* SELECTED TEXT

# # # # # # #

Warm-vs-cold precipitation: model results

In all three cases, adequate agreement, for many diverse cloud properties and precipitation rates, between each simulation and coincident observations was obtained.   The AC model was comprehensively validated.

Analysis of the tagging tracers showed that both cloud-base temperature and CCN aerosol conditions controlled the relative abundance of cold and warm rain.  The Brazilian storm (Go-AMAZON) with a warm base (> 20 oC) developed predominantly warm rain at the ground, while the storm over the High Plains (STEPS) with a cold base (near 0 oC) developed mainly cold precipitation.  The evolution of accumulated surface precipitation (plots below) shows this is true both for the entire storm and for the convective and stratiform regions individually.  In the Brazilian case, the rain developed by coalescence during convective ascent before the freezing level was reached. 

Moreover, sensitivity tests showed that lowering the soluble aerosol loading in the environment could promote warm rain slightly.  Also, lowering the cloud-base with updraft speed statistics held constant also boosted warm rain.

Diagram

Description automatically generated

Accumulated surface precipitation for the STEPS case of cold-based convective clouds on 19/20 July 2000 over Kansas/Colorado in USA. From Gupta et al. (2023).

 

Diagram

Description automatically generated

Accumulated surface precipitation for GoAmazon case of very warm-based clouds on 19 March 2014 over central Brazil near Manaus. From Gupta et al. (2023).

# # # # # # #

* SOURCE MATERIAL
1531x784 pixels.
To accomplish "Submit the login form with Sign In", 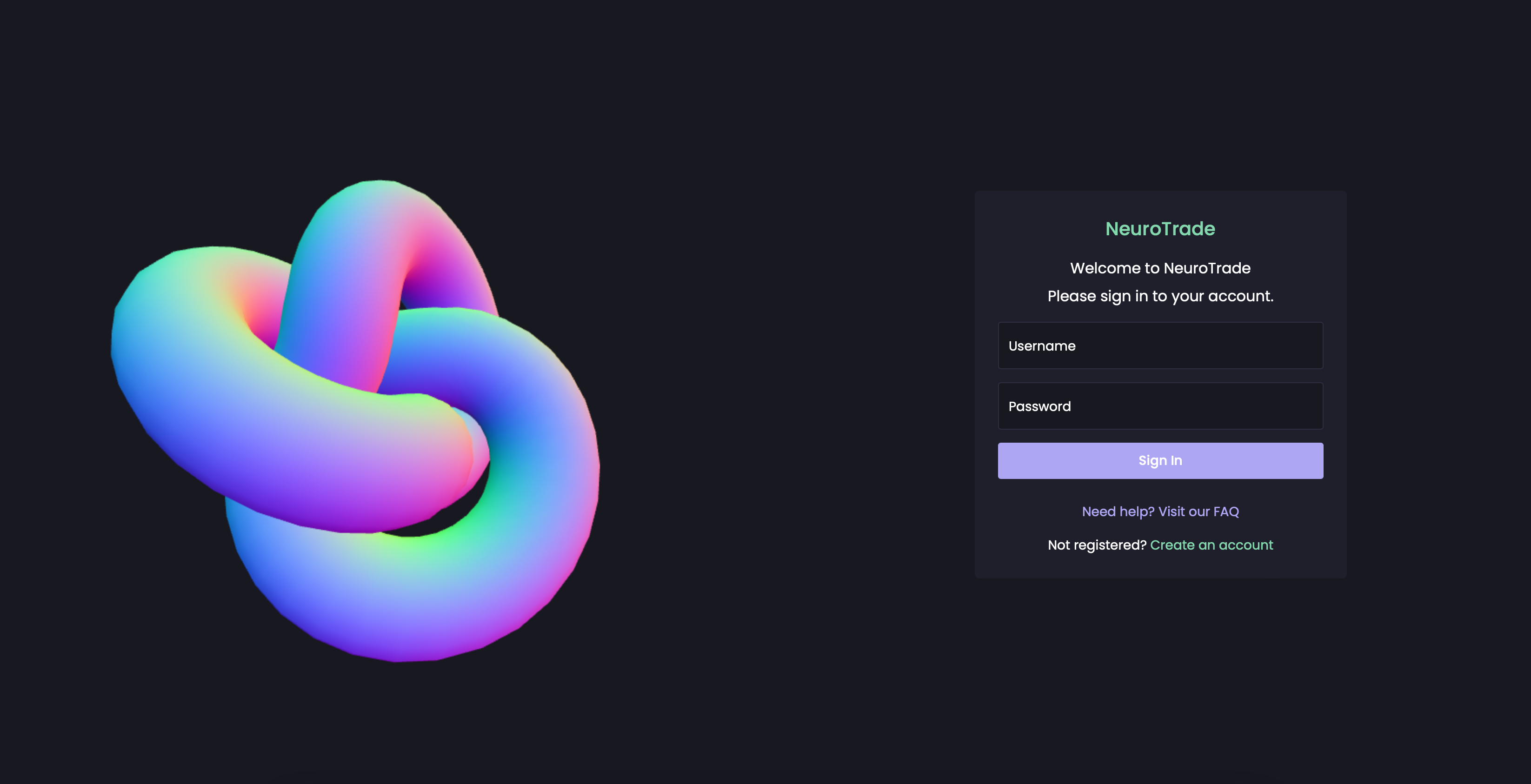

# # # # # # #

* WHAT YOU NEED TO DO
Repeat the part of the warm-versus-cold precipitation text that begins with "Accumulated surface precipitation for the" and ends with "Manaus. From Gupta et al. (2023).", swapping "Kansas/Colorado" for "Kansas and Colorado".

* OUTPUT
Accumulated surface precipitation for the STEPS case of cold-based convective clouds on 19/20 July 2000 over Kansas and Colorado in USA. From Gupta et al. (2023).

 

Diagram

Description automatically generated

Accumulated surface precipitation for GoAmazon case of very warm-based clouds on 19 March 2014 over central Brazil near Manaus. From Gupta et al. (2023).